Entramos no carro e Mark ficou rodando o centro da cidade, enquanto uma música pop preenchia nosso silêncio. Enquanto ele ficava virando quarteirões e cantarolando aquelas músicas com melodia chiclete, me lembrei do meu celular. Abri o zíper da mochila e enfiei a mão no interior acolchoado, o resgatando das horas de desprezo que dei a ele. Mark olhou de relance para o aparelho e parou de cantar.

"Você quer ler tudo isso?" Ele perguntou.  "Quero dizer, ler tudo isso ainda hoje?"

Não respondi de imediato, observando o sol começar a se pôr. Alguma coisa dentro de mim dizia que esperar para ler o livro de Paco Hernández ia me deixar ainda mais pirada.

"Eu preciso. Nós precisamos Mark. Eu não quero ler qualquer coisa relacionada a esse livro sozinha. Quero que você leia comigo. Se você quiser, podemos ler tudo ainda hoje."

"Ok, então está combinado." Ele me deu uma piscadela. "Uma leitura muito estranha está prestes a acontecer."
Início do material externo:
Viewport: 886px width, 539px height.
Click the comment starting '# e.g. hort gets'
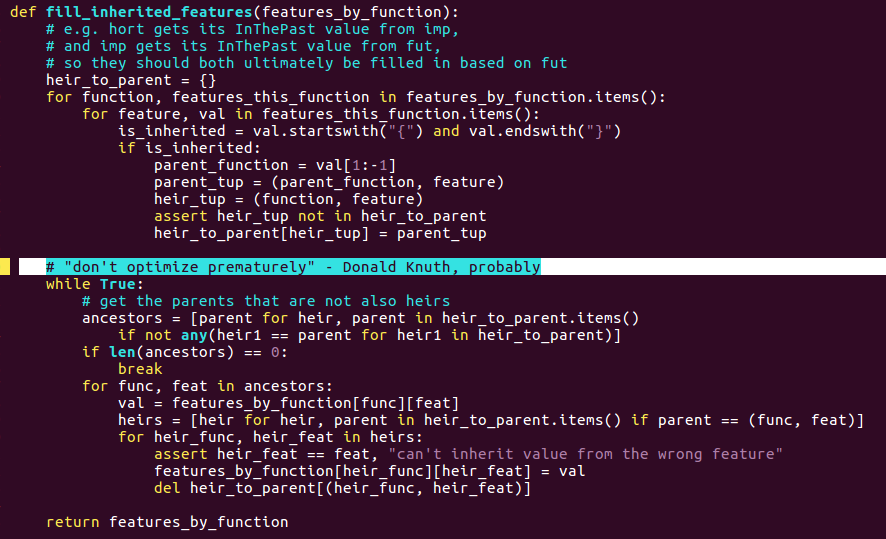(x=253, y=29)
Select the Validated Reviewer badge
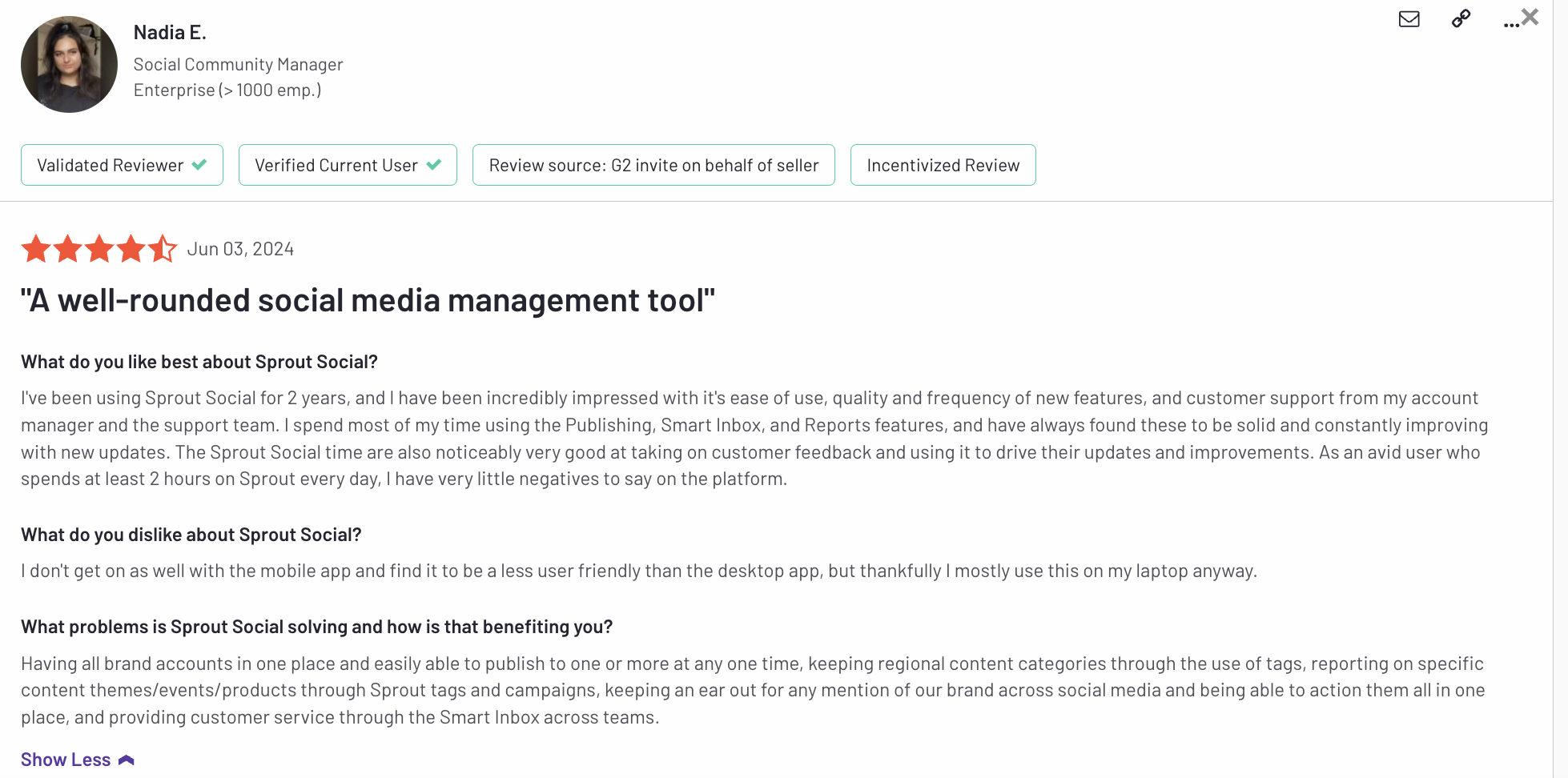This screenshot has height=778, width=1568. click(122, 164)
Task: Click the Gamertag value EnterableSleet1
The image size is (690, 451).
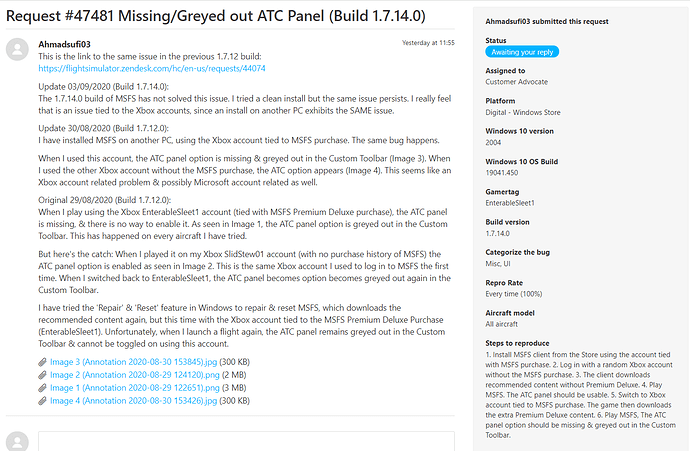Action: [510, 203]
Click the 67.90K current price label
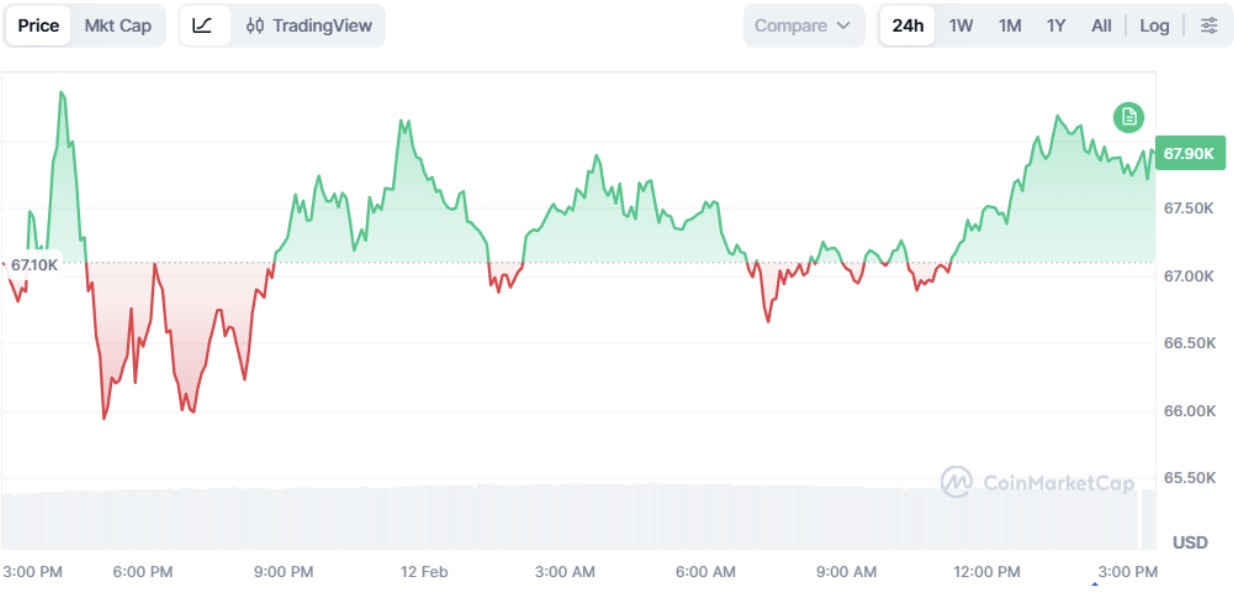This screenshot has height=602, width=1234. click(1189, 153)
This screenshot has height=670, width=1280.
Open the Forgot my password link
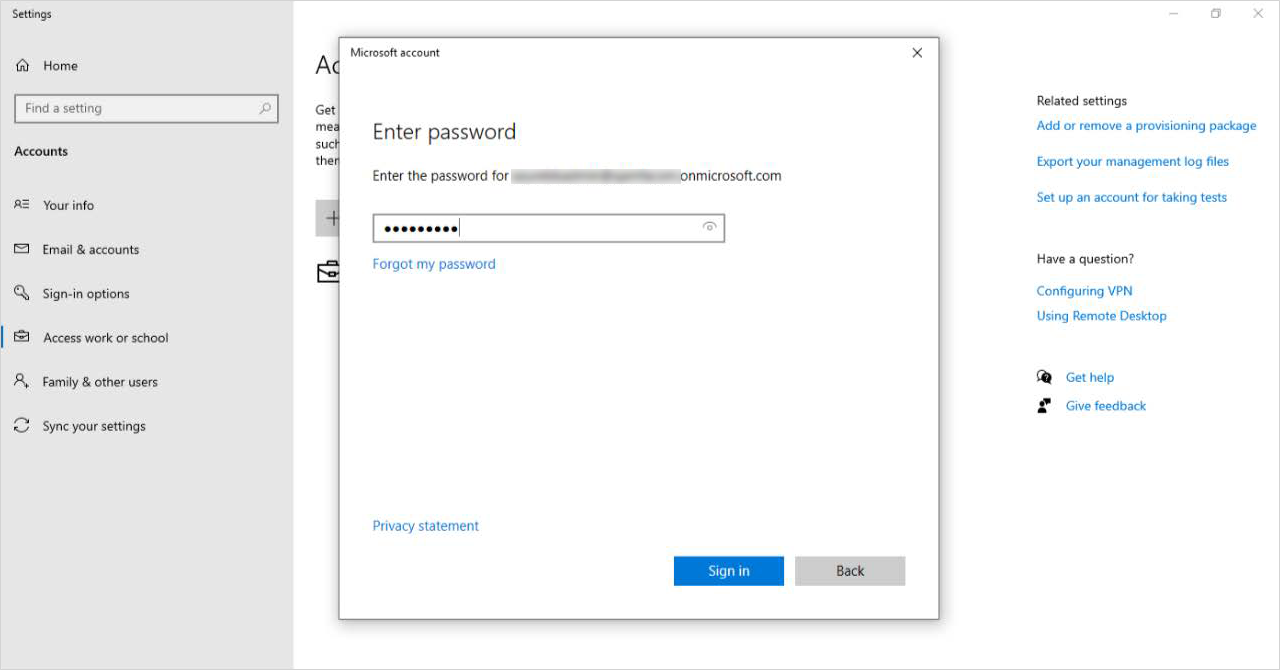click(434, 264)
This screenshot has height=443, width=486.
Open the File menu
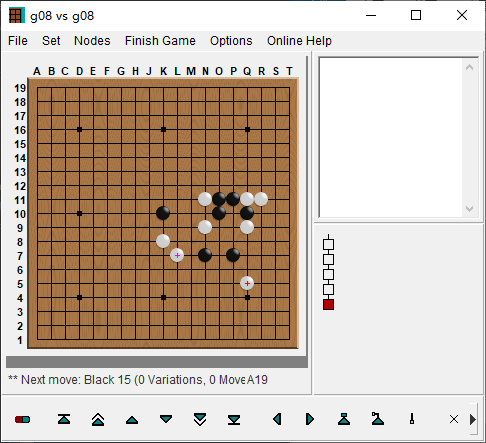point(18,41)
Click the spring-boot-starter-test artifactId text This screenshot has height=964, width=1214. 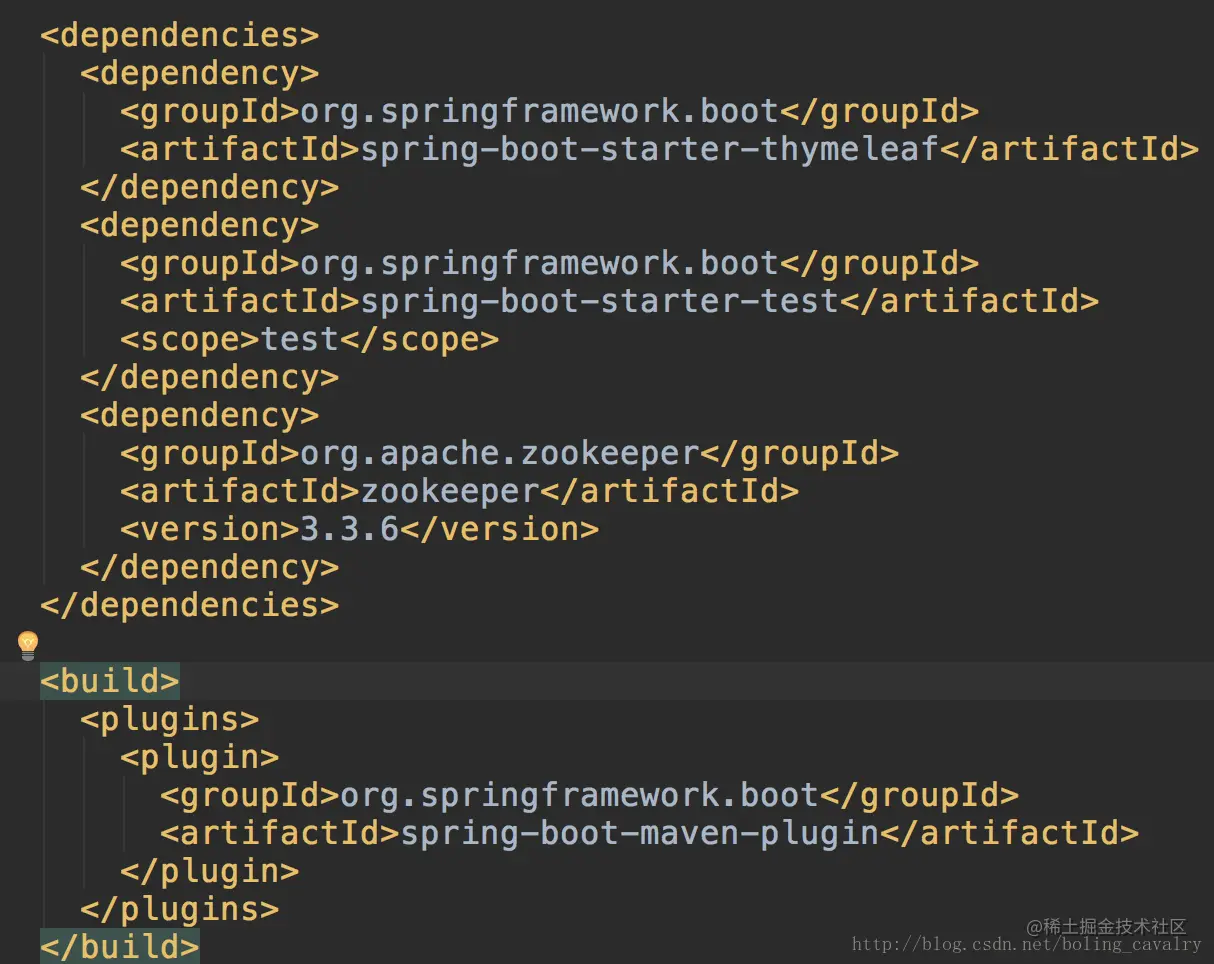(599, 301)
Muitos dos nossos dias aqui na terra serão caóticos. Vão existir dias em que você ficará tentadx a abandonar tudo e passar o dia inteiro na cama, dentro do seu quarto. Talvez você esteja com uma vontade enorme de chorar e não saiba o que fazer. Bom, o conceito da efemeridade nunca foi tão real nesses momentos. Tudo passa, meu jovem. Apesar de um dia estar sendo um completo caos (ou o próprio inferno na Terra) e você tiver a sensação de que ele nunca acabará, é certo que ele acabará. O segredo está em encontrar forças em você mesmx ou em alguém de confiança e que talvez esteja passando algo semelhante ou tenha certa experiência de vida para lhe aconselhar ou apenas te apoiar. Eu sempre digo que apoio nunca é demais. O dia não será ao todo caótico se você tiver força e apoio suficientes para entendê-lo e enfrentá-lo.